In his own words: living with myelodysplastic syndrome
Neil is 69 years old and has had myelodysplastic syndrome (MDS) for the past six years. He lives in Maple Grove, MN, where he sold plastics products for 27 years before retirement.
What was your first sign that something was wrong? What symptoms did you experience?
I actually didn’t have any symptoms. I was diagnosed with MDS during a routine doctor’s check-up.
What was the diagnosis experience like?
The experience was not especially remarkable. First, I had blood drawn by my internist for routine analysis. Then after seeing the results, he sent me to the hematologist, which made me pretty uncomfortable. I underwent a bone marrow biopsy, confirming the diagnosis. There was definitely some initial fear when the implications were explained.
What was your initial and then longer-term reaction to the diagnosis?
At first I was shocked and afraid. But then as I learned more about what to expect by reading all of the educational material I could find on MDS, I became much more comfortable with my particular situation. I have returned to a fairly normal life.
How do you manage MDS?
Currently, I don’t receive any treatment for MDS. Since fatigue is a major issue, I mostly manage with plenty of rest.
I have blood tests every six weeks to detect any changes in my blood counts and to keep track of the trends. My red blood cell count and hemoglobin are low, but not low enough to require a blood transfusion. Overall, my blood counts are stable except for my platelets, which have been steadily declining.

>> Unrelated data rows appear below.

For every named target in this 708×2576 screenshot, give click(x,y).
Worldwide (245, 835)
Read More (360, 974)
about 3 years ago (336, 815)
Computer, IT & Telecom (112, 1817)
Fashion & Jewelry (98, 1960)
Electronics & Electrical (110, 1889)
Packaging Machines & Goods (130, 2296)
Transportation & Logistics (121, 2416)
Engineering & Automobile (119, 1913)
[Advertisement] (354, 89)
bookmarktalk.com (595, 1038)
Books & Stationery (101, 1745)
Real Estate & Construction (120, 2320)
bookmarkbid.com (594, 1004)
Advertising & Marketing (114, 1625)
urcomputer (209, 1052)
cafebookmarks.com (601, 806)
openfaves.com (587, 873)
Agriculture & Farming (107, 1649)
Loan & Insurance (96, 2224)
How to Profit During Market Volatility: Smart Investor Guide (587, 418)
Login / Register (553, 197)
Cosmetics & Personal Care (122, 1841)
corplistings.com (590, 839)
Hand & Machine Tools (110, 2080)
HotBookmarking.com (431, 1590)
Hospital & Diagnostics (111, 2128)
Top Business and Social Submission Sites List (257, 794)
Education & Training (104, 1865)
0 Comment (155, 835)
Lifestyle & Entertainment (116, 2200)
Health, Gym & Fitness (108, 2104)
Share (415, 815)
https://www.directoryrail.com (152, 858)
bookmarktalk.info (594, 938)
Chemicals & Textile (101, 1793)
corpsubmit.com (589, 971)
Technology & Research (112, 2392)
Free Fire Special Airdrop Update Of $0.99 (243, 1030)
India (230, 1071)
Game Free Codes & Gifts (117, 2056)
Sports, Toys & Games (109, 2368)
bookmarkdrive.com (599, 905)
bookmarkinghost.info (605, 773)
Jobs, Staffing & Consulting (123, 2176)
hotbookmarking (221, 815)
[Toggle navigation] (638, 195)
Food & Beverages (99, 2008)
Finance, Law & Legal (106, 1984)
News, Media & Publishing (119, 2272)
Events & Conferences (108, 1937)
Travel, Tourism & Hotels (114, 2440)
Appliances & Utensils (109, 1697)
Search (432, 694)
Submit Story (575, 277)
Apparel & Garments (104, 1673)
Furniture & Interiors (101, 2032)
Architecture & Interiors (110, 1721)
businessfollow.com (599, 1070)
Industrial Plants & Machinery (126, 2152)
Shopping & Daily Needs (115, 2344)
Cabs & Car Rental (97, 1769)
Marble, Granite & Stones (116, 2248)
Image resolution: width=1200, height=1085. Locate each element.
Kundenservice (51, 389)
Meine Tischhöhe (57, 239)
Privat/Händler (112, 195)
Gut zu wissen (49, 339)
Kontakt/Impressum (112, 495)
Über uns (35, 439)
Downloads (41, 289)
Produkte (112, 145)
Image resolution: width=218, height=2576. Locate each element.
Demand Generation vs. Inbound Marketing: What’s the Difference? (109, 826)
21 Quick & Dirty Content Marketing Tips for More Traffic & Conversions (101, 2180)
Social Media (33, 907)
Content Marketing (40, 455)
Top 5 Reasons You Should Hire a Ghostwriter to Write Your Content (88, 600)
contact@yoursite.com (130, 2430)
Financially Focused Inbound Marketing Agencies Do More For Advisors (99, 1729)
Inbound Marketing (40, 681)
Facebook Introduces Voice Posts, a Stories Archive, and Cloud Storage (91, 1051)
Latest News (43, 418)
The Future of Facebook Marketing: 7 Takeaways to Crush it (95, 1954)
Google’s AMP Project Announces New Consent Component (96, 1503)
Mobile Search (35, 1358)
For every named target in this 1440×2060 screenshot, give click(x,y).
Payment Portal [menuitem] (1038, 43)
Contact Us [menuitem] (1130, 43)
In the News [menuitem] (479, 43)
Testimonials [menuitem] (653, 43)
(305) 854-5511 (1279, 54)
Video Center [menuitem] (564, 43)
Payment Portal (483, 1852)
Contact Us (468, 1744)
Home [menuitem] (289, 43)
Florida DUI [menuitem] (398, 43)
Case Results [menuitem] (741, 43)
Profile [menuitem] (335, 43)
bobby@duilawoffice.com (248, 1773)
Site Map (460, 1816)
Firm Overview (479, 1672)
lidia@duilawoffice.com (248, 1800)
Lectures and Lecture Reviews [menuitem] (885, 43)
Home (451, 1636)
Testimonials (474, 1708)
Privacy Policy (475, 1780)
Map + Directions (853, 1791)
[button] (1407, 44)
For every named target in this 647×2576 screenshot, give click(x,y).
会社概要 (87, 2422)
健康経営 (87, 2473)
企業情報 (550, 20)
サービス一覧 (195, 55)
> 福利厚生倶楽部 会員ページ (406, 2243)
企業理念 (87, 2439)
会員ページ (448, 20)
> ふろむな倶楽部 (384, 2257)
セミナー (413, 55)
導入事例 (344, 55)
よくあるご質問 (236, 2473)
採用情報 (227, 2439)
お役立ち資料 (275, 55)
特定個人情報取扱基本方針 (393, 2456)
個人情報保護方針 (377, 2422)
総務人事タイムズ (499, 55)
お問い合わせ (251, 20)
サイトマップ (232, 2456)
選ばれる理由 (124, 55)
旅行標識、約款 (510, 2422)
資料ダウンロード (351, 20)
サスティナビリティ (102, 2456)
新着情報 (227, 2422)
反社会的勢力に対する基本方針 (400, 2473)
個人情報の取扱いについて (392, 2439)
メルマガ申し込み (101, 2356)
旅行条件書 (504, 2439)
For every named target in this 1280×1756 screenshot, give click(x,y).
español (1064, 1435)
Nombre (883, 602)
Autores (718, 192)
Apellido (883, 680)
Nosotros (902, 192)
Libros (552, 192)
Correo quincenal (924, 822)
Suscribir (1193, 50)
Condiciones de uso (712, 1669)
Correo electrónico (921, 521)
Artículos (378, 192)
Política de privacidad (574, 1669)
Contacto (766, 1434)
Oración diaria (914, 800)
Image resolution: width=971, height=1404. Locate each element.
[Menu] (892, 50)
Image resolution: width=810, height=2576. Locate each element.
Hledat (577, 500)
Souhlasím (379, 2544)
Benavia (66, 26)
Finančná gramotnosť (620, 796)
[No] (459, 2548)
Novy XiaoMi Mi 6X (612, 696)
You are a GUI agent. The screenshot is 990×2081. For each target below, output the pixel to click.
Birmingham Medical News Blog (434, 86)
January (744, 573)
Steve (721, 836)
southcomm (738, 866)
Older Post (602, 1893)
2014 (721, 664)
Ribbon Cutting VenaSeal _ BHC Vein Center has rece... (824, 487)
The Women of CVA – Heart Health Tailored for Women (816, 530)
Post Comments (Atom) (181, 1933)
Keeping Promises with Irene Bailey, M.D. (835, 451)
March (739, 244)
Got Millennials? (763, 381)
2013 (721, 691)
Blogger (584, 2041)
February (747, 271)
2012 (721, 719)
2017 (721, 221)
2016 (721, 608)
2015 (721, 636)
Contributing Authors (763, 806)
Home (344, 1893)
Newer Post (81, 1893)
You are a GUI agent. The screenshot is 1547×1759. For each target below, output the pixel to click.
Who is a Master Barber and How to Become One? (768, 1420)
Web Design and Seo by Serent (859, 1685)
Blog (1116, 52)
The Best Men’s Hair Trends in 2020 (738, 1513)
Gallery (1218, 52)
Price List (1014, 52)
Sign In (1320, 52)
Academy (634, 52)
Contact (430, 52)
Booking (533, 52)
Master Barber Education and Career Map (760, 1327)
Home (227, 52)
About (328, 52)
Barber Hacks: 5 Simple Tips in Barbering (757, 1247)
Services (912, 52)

In March of 1997, they were 32,000. They have declined to as low as 6,000, and as of yesterday, were 10,000.
My low platelets are not causing any symptoms; therefore, my doctor and I agree I will avoid platelet transfusions as long as I can. Our reasoning is that with repeated platelet transfusions, they are no longer effective.
The treatment plan is based on the individual and there are many treatment options for MDS: Procrit, Epogen, Interleukin II, Antithymocytic Globulin (ATG), Thalidomide, 5-Azacytidine, Decitabine, Arsenic Trioxide, Prednisone, Decadron, stem cell transplant, bone marrow transplant, Topotecan, Melphalan, Mylotarg, and of course blood transfusions. None of the drugs except Procrit and Epogen are FDA approved for MDS treatment; they are only available through clinical trials. Most of them work on a relatively small percentage of patients and usually have temporary benefits. Most of them, such as Thalidomide, have nasty side effects that are typically worse than the disease. ATG is administered in a hospital so there is a staff on hand to deal with the reactions. A blood transfusion is often the primary treatment, though, since it can be an on-going treatment for most people.
Many MDS patients receive no treatment, as long as their red blood cell and hemoglobin counts are not below their "threshold.” The threshold seems to vary from person to person. Any time the hemoglobin dips below 10.0 there is cause for concern. When it hits 8.0, a transfusion is usually given. Incidentally, I think most HMOs will not pay for the transfusion if the hemoglobin is above 8.0—without a battle. I have a friend who would go to 5.7 before he got tired and needed a boost from a transfusion.
Did you have to make any lifestyle or dietary changes in response to MDS?
Because of fatigue, I drive very cautiously and avoid power tools. I haven’t changed my diet for MDS necessarily, but I follow a low-fat, limited carbohydrate diet since I have type 2 diabetes. I take a multivitamin, vitamin B6, vitamin C, and beta-carotene. I also try to get as much exercise as I can.
Did you seek any type of emotional support?
I was active in two support groups, but I cut back to one. The more I learned about the disease the easier it has been to deal with it. My wife and children were very confused about the future and at one point were very upset. As time went on, I was able to convince them I have a future, along with a good hematologist and a lot of faith. I think my situation is stable, at least for the present.
Does MDS have any impact on your family?
Yes. They are frightened and confused. They read information on the Internet and tend to retain the negative mortality facts. However, I don’t look sick, seem to get along well, although tend to tire a lot. If I go up the stairs too slowly, there’s a surge in their concern. But over the years, they have been able to put it in the background somewhat—till my counts take another dive.
What advice would you give to anyone living with MDS?
Find a hematologist experienced in treating MDS and develop a very sound relationship. Find all of the more recent books or articles on MDS and apply it to your particular case. Learn all you can about how the bone marrow creates cells. Learn all you can about blood cells and their normal ranges and how each type of cell affects the body. Set up a chart of red blood cell, hemoglobin, platelet, and white blood cell counts and watch for trends over time. Join a support group and actively participate.